シュッ、とマッチを擦る音がして、ランプに灯りがともる。柔らかな灯りは、部屋の中全体を明るく照らし出しはしなかったけど、ごく近くの壁や床を包み込むように優しく照らしていた。

小さなレンガの建物は、家というよりは小屋のようだった。広さは…いまわたしが暮らしているマンションの6畳1間のスペースと同じくらいだと思う。
羊くんが辺りを照らすと、部屋の中がよく見えた。部屋の中にあるものは、ベッドと、それから…窓際に、あの糸車と椅子が置かれている。
羊くんは窓際にランプを置くと、ゆっくりと椅子に座って、右足を糸車のペダルに乗せた。

「いまから糸を紡ぐの?」

羊くんはペダルに乗せた足を下ろし、再び立ち上がると、わたしの手を引いてベッドにいざなった。
白いベッドは僅かな灯りを受けてぼんやり浮き上がって見え、その上に花柄の掛け布団がかかっている。色までは見えなかったけど、たぶんわたしが羊くんにあげたあの布の布団だ。

「ここで寝るの?羊くんもいっしょに寝る?」

羊くんは首を横に振って、わたしの背中を軽く押した。ここに横になってくれ、ということらしい。
わたしは羊くんが指図するまま、ベッドに横になって布団を被った。スプリングがきいているわけでもないのに、ベッドは雲の上のようにふかふかで、柔らかい掛け布団はすぐに自分の体温でほわっと暖まった。思わず目がとろんとしてしまうくらい、最高の寝心地だ。

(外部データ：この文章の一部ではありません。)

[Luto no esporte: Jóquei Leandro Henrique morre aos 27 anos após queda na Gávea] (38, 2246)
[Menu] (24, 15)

目を少し閉じて、また開ける。羊くんがわたしの顔を覗き込んでいた。

「どうしたの?なんか顔についてる?」

羊くんはそれには答えず、その代わりに右手をわたしの額に差し出した。
熱でも測ろうとしているのかと思って、熱はないよ、と言おうとしたそのとき。
額が僅かに熱を持ち、なんか…変な感じがした。もぞもぞと、こそばゆいような…。そしてわたしは、わあっ!と思わず声をあげた。

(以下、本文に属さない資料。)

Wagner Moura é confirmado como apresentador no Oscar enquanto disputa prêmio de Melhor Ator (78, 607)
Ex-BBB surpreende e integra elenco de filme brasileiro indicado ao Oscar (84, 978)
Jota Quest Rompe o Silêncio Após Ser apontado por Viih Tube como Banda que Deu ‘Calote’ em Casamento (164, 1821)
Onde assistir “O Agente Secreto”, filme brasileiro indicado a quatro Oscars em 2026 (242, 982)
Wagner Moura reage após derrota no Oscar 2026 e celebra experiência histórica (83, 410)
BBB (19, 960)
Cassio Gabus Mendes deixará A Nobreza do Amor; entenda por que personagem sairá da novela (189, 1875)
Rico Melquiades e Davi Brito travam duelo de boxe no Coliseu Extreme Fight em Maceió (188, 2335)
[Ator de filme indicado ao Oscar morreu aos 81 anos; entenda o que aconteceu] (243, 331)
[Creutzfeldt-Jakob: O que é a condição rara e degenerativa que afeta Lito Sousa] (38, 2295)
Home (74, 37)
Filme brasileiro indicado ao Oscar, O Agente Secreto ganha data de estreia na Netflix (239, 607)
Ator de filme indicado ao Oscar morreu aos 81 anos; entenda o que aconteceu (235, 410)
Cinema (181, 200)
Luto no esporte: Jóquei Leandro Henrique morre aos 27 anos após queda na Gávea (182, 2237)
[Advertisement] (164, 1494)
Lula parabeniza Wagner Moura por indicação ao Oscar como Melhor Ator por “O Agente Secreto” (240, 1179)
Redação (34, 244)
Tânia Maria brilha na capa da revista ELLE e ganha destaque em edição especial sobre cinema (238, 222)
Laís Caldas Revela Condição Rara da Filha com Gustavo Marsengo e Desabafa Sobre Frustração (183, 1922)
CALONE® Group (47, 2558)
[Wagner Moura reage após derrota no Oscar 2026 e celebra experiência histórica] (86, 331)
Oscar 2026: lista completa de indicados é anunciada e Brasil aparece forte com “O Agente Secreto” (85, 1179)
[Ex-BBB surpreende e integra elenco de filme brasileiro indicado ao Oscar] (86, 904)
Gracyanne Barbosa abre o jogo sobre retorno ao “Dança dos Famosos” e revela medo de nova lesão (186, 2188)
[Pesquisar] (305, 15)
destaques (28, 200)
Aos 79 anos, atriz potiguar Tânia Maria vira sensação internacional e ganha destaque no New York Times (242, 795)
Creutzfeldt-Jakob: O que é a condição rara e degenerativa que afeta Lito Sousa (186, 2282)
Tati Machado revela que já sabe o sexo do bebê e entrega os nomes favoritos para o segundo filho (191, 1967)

わたしの額から、ぼんやりと白く光る何かが飛び出している!!

それは近すぎて目の焦点が合わなくて、最初は何かよくわからなかったけど、羊くんが優しく引っ張り出しているのをよく見たら、それが何なのか少し分かった。

わたしの額から、綿…のようなもの…が飛び出している!

もしかして、夢の中のわたしはぬいぐるみになっていて、おでこが破れて綿が飛び出してきちゃったんだろうか。ということは、わたしはもしかして、このままきゅーっとしぼんでしおれて、二度とは見られないことになってしまうのでは…!?

一瞬そんな不安がよぎったけど、羊くんはそんなひどいことはしないだろう、とその考えは頭から振り払った。
羊くんは左手で綿の先端をつまむと、そのままゆっくりと引っ張って椅子に座った。そしてその綿を、何やら糸車にセッティングしているようだ。そして足をペダルに乗せた。

ややあって、キィ…カラカラカラ、と、糸車が回る音が聞こえてきた。
どうやら、わたしの額から出てきた綿を材料に糸を紡いでいるらしい。
まるで昔の映写機のような音を立てながら回る糸車。わたしの額から出た綿は、糸を紡いでも紡いでも途切れることはなく、羊くんはそれをせっせと紡いでいた。ベッドからは、彼のふわふわの背中だけが見える。

カラカラカラ…と回る糸車の音を聴いているうちに、心地良くなったわたしは穏やかな眠気を覚えた。
まだ寝たくない…羊くんの糸紡ぎをもっと見ていたい…。
そう思いながら、気づくとわたしは目を閉じて、眠りに就いてしまっていた。